# Required work
Copy out word for word the stretch of rows below, from the line that contains "Given: Show help for Approximate Named Colors" through the line that contains "pyautogui.click(x=319, y=147)", leaving the pictures out.

# Records for this exercise
=====

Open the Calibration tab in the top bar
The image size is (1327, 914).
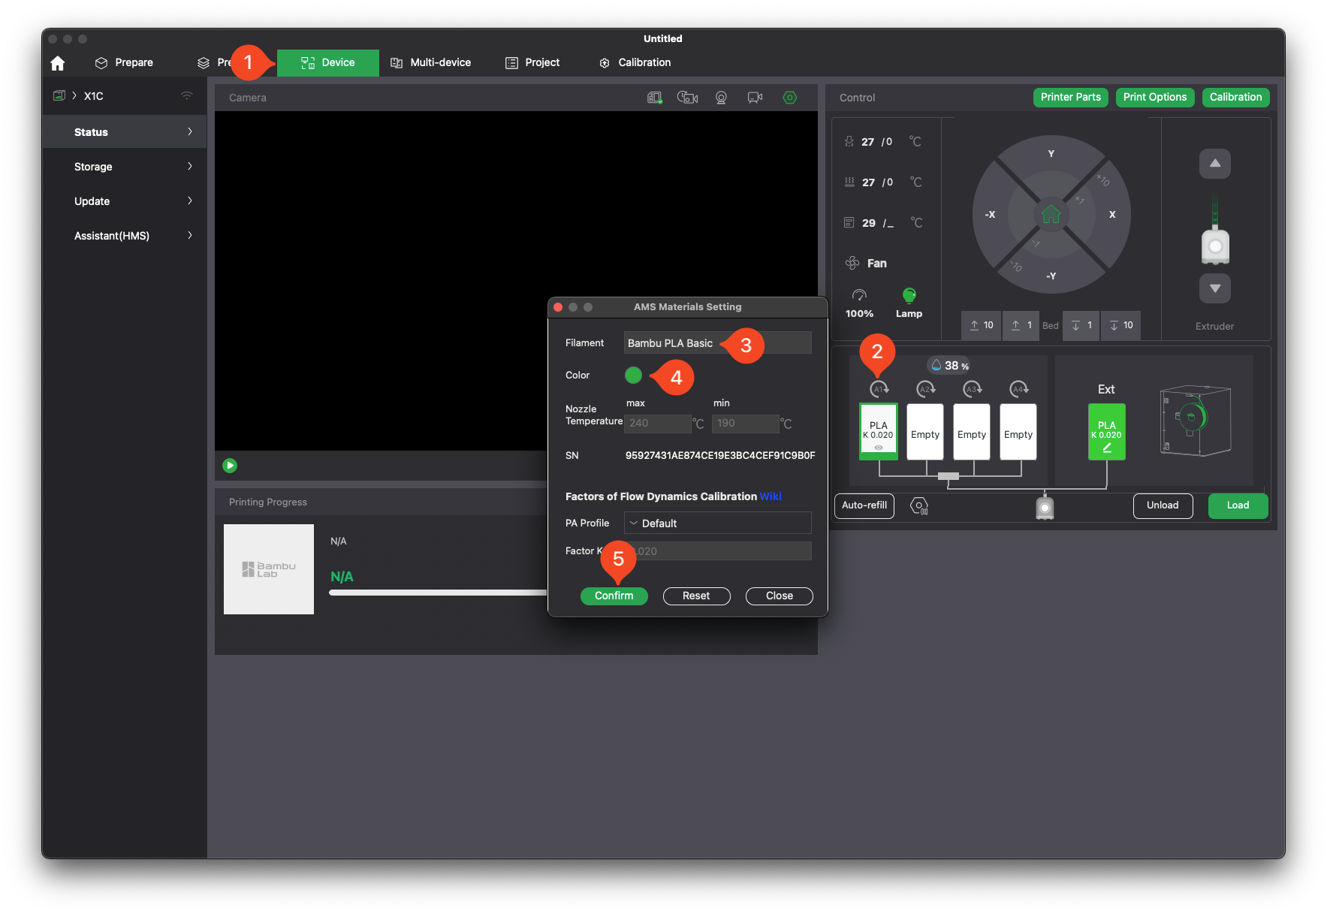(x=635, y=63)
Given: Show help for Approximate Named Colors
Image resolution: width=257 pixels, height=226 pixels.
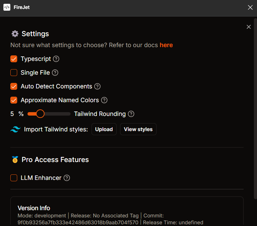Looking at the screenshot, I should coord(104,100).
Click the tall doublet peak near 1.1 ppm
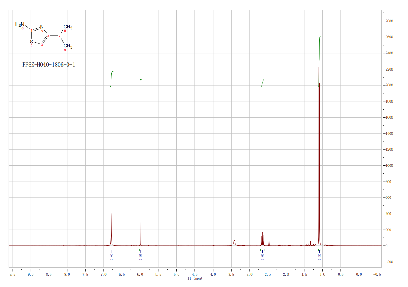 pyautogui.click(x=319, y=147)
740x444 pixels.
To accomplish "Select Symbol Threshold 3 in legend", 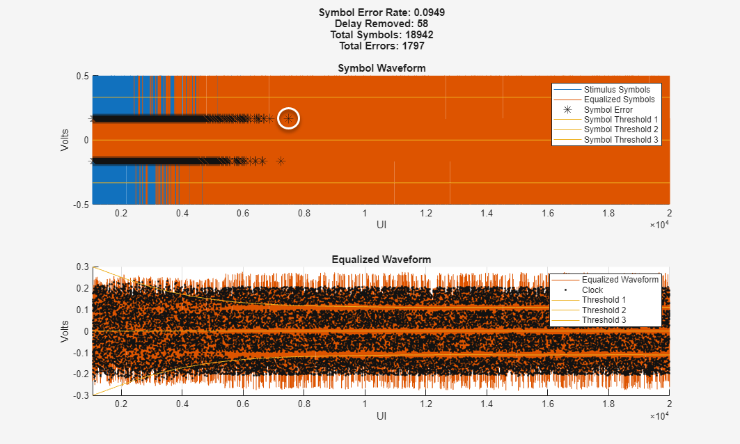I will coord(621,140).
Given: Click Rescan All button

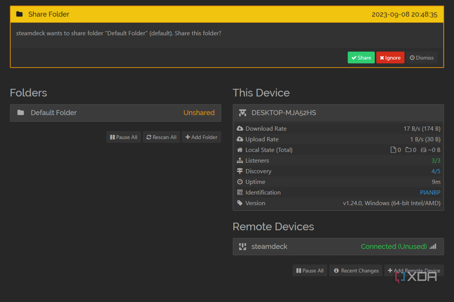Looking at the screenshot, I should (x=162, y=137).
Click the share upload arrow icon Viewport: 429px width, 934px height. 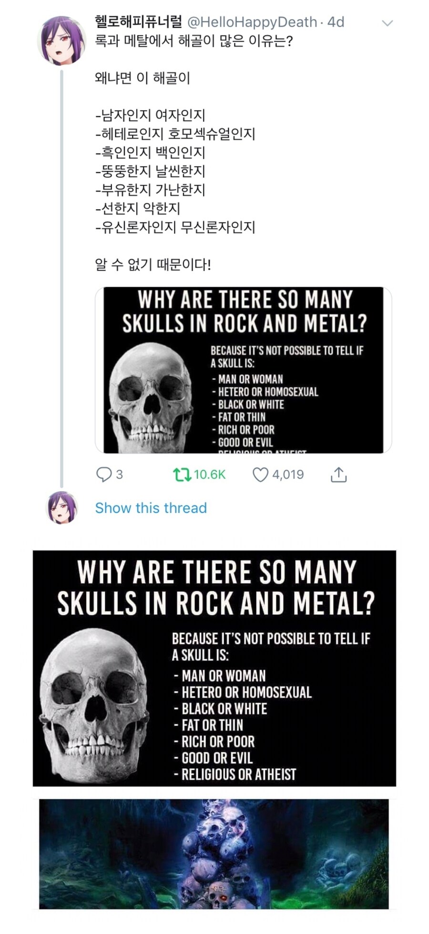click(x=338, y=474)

=====

# Reply
Given: Show help for Approximate Named Colors
Image resolution: width=257 pixels, height=226 pixels.
Looking at the screenshot, I should coord(104,100).
Click the tall doublet peak near 1.1 ppm
 pyautogui.click(x=319, y=147)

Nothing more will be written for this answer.